**Exercise requirements**.
Copy out, word for word, every line of the items from the one containing "Toggle the red snap-to-page button" down to the one containing "Click the 2025", including both of those lines.

* start *

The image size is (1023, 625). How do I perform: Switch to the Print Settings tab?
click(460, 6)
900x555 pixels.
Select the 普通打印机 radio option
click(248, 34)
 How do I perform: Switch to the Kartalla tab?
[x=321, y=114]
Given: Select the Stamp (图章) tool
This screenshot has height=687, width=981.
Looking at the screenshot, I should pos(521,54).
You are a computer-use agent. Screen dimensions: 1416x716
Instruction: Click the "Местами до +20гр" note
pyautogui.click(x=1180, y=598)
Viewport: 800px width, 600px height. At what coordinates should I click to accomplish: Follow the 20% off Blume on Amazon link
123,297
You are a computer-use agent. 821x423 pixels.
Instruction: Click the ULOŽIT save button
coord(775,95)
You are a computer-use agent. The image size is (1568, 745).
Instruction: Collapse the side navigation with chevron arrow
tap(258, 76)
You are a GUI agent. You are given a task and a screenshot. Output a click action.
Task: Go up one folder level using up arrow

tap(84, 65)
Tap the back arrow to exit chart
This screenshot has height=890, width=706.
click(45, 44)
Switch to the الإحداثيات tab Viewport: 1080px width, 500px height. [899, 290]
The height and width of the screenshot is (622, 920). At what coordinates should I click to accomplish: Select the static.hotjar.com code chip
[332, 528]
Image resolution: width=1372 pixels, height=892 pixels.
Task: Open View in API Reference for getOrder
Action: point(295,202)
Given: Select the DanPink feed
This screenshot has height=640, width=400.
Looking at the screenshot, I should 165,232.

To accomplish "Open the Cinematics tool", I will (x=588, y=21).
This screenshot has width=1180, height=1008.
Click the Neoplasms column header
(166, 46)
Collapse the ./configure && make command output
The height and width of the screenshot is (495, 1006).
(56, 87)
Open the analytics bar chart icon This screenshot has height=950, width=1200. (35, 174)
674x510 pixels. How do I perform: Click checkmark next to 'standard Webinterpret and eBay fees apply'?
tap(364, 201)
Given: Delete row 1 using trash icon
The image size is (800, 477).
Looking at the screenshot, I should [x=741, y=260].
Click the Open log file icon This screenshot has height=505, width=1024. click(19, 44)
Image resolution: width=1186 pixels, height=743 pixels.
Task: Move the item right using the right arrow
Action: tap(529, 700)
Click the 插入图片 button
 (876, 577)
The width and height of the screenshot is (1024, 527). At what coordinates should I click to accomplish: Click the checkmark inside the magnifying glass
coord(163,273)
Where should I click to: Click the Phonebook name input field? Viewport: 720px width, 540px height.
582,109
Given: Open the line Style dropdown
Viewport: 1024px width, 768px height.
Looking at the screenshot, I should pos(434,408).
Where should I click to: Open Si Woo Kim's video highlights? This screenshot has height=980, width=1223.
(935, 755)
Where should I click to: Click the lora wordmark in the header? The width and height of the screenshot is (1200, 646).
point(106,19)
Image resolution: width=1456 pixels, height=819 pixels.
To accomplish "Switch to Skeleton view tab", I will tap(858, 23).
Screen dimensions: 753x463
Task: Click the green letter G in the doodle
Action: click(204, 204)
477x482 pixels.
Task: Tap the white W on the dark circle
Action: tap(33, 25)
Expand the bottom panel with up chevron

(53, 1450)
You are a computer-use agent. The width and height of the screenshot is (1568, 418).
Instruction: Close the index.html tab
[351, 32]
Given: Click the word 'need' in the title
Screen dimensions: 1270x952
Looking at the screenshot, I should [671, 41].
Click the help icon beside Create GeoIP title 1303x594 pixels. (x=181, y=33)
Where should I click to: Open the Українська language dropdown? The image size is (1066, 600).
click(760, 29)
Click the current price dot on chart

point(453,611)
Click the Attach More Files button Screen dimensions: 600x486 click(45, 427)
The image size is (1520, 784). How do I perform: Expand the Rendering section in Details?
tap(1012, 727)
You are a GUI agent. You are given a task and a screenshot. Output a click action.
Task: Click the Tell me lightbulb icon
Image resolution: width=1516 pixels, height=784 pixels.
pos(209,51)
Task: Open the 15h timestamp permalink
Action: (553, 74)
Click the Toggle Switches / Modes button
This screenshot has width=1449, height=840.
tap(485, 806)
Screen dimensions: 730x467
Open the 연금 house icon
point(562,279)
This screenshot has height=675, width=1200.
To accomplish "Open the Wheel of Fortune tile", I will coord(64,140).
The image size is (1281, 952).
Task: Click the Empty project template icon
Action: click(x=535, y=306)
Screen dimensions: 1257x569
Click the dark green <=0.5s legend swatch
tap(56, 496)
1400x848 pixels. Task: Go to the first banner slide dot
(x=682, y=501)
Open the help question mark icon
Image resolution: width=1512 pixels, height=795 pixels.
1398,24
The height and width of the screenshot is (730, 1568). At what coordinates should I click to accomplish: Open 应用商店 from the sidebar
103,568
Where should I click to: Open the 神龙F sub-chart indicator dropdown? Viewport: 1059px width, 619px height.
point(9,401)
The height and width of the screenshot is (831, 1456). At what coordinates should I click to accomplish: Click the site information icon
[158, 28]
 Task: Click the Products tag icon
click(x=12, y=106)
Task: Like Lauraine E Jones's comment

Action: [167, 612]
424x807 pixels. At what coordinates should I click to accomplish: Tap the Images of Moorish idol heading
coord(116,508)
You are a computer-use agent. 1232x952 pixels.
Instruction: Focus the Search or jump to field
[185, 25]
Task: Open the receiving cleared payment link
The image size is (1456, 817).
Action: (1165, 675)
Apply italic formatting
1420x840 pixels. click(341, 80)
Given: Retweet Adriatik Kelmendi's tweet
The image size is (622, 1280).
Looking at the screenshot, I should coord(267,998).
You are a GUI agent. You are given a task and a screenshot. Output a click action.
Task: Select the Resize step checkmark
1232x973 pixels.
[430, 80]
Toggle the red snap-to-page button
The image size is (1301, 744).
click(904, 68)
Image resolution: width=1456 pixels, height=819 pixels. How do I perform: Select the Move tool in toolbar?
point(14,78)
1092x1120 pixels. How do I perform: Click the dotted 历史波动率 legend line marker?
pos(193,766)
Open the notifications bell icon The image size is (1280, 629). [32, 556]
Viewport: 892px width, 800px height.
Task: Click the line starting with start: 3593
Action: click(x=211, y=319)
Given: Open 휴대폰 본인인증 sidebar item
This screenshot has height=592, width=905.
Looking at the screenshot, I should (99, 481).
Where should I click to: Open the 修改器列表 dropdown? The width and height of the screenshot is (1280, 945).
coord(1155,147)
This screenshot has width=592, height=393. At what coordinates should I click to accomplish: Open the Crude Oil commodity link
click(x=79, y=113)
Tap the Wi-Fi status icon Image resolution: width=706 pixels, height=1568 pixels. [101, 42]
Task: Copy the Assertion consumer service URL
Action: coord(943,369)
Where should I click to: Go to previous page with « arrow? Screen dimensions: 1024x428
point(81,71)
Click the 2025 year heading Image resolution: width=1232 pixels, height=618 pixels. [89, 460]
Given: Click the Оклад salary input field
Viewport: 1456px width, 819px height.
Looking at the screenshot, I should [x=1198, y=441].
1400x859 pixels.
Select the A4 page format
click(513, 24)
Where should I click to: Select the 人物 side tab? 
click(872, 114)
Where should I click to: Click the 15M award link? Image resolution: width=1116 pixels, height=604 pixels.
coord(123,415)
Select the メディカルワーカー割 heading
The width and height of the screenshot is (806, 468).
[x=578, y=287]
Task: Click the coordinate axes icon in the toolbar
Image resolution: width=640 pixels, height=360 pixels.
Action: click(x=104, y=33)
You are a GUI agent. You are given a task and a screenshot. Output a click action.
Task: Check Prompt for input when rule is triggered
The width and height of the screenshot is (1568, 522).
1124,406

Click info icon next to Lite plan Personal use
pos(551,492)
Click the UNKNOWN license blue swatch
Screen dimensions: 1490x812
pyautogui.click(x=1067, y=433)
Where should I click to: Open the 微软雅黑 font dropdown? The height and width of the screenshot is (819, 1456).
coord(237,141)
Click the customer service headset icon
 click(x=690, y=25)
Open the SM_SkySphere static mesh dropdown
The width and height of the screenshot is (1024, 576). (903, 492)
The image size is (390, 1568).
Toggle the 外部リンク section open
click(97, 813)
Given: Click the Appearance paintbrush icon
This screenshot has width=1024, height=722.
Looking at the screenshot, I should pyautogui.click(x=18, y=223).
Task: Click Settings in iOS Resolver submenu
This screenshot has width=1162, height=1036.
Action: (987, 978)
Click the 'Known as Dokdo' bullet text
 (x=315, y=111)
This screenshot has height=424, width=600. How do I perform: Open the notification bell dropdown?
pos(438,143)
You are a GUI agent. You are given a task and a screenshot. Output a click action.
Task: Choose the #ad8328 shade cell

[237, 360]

* end *

**Answer to this task**.
Toggle the red snap-to-page button
The image size is (1301, 744).
click(904, 68)
Image resolution: width=1456 pixels, height=819 pixels. How do I perform: Select the Move tool in toolbar?
point(14,78)
1092x1120 pixels. How do I perform: Click the dotted 历史波动率 legend line marker?
pos(193,766)
Open the notifications bell icon The image size is (1280, 629). [32, 556]
Viewport: 892px width, 800px height.
Task: Click the line starting with start: 3593
Action: click(x=211, y=319)
Given: Open 휴대폰 본인인증 sidebar item
This screenshot has height=592, width=905.
Looking at the screenshot, I should (99, 481).
Where should I click to: Open the 修改器列表 dropdown? The width and height of the screenshot is (1280, 945).
coord(1155,147)
This screenshot has width=592, height=393. At what coordinates should I click to accomplish: Open the Crude Oil commodity link
click(x=79, y=113)
Tap the Wi-Fi status icon Image resolution: width=706 pixels, height=1568 pixels. [101, 42]
Task: Copy the Assertion consumer service URL
Action: coord(943,369)
Where should I click to: Go to previous page with « arrow? Screen dimensions: 1024x428
point(81,71)
Click the 2025 year heading Image resolution: width=1232 pixels, height=618 pixels. [89, 460]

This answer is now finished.